┌─ MATERIAL FOR THIS TASK

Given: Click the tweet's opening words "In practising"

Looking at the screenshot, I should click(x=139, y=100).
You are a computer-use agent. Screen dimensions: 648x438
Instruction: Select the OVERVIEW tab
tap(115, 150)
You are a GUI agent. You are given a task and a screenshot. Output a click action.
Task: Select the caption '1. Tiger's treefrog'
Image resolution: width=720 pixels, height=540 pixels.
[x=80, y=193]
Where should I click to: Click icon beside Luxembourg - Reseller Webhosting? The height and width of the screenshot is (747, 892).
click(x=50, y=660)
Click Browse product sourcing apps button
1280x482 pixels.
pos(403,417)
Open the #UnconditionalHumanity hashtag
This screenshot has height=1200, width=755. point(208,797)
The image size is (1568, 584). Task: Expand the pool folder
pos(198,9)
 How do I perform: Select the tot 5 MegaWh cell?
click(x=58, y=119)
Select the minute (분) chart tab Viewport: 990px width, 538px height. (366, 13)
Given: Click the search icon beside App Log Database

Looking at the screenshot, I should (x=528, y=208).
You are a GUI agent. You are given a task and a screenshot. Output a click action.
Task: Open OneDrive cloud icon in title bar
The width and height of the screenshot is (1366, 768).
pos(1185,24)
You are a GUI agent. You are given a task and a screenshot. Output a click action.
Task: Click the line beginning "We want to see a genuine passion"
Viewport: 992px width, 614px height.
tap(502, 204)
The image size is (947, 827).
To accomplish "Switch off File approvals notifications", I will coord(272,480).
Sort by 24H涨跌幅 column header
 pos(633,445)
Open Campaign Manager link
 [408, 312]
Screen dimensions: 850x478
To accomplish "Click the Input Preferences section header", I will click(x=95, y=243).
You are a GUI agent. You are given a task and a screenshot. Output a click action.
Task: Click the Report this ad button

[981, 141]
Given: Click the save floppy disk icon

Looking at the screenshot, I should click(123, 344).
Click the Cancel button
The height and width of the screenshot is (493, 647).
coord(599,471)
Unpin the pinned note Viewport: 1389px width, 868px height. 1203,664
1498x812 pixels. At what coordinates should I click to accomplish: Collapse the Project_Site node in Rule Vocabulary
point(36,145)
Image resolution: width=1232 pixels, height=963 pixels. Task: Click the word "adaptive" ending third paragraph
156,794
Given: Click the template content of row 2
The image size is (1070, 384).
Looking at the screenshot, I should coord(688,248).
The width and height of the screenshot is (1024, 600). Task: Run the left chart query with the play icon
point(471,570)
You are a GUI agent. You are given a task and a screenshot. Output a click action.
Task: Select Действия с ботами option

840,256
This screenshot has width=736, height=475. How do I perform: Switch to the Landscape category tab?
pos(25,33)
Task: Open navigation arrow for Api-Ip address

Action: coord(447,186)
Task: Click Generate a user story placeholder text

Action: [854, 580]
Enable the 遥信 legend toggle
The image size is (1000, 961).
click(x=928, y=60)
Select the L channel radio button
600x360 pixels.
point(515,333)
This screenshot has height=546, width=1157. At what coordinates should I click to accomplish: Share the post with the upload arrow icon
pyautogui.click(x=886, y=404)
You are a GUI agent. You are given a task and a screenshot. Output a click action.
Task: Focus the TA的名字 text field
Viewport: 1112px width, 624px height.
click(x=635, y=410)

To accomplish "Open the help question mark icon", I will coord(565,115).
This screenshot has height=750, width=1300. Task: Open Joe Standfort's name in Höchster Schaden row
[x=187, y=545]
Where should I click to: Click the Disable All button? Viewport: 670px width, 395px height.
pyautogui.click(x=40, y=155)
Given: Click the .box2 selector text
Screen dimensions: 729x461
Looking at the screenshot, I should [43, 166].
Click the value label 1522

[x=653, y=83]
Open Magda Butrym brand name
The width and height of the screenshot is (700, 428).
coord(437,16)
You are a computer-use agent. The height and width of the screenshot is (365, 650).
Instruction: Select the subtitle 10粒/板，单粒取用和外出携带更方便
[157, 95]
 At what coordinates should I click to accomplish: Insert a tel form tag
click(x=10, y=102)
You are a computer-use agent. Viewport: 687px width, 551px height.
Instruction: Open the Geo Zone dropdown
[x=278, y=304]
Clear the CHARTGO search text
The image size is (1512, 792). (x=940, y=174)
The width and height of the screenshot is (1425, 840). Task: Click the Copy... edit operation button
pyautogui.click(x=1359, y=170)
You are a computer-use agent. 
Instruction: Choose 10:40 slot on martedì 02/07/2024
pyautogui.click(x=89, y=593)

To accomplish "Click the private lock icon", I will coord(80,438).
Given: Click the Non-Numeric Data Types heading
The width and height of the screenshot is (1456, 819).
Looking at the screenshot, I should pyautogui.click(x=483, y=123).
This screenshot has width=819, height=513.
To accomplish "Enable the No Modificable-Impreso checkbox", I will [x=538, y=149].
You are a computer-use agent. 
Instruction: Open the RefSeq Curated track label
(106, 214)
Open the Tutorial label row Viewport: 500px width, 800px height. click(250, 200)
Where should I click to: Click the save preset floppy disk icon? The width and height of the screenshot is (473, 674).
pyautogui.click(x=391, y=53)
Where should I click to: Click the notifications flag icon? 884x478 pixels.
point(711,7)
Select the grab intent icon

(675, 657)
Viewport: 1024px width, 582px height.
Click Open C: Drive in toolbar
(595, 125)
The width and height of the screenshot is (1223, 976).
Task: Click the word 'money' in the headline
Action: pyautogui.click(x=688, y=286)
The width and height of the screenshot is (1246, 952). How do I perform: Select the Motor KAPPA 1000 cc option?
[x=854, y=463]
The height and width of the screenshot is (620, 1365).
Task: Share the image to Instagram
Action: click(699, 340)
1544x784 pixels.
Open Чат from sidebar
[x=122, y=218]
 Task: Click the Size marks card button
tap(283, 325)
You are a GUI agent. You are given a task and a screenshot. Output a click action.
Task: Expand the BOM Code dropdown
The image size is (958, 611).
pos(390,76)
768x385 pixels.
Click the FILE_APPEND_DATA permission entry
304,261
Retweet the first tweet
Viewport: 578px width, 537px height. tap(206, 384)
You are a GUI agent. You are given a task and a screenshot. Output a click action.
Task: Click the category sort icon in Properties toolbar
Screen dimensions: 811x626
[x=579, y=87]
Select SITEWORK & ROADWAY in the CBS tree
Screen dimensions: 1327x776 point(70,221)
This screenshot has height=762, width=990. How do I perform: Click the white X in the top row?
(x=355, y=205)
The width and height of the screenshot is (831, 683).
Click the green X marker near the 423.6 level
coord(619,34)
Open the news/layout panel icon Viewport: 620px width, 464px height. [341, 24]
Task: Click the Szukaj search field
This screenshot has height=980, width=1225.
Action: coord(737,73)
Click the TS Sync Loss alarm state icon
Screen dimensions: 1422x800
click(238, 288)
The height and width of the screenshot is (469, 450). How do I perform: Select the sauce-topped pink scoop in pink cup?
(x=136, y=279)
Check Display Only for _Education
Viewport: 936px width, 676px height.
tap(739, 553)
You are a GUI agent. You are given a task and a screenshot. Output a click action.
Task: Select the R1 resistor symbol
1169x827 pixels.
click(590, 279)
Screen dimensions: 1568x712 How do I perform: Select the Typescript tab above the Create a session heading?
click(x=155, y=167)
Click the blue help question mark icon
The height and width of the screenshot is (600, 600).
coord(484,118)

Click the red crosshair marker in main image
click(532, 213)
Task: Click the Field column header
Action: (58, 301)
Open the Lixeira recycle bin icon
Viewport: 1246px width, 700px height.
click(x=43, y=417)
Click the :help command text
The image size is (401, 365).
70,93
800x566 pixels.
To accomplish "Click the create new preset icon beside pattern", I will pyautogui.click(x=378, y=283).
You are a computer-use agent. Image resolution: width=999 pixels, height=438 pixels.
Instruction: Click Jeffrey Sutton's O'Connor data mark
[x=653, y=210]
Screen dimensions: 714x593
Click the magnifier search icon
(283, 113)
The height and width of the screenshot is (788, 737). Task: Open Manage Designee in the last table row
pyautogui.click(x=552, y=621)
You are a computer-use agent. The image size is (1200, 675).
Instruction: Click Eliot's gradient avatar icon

└─

- [ACTIVITY] Above are some lines. Repeat exactly, and only, those from the line that has "Task: Open OneDrive cloud icon in title bar" through the line that has "The image size is (947, 827).".

- [THE ANSWER]
Task: Open OneDrive cloud icon in title bar
The width and height of the screenshot is (1366, 768).
pos(1185,24)
You are a GUI agent. You are given a task and a screenshot. Output a click action.
Task: Click the line beginning "We want to see a genuine passion"
Viewport: 992px width, 614px height.
tap(502, 204)
The image size is (947, 827).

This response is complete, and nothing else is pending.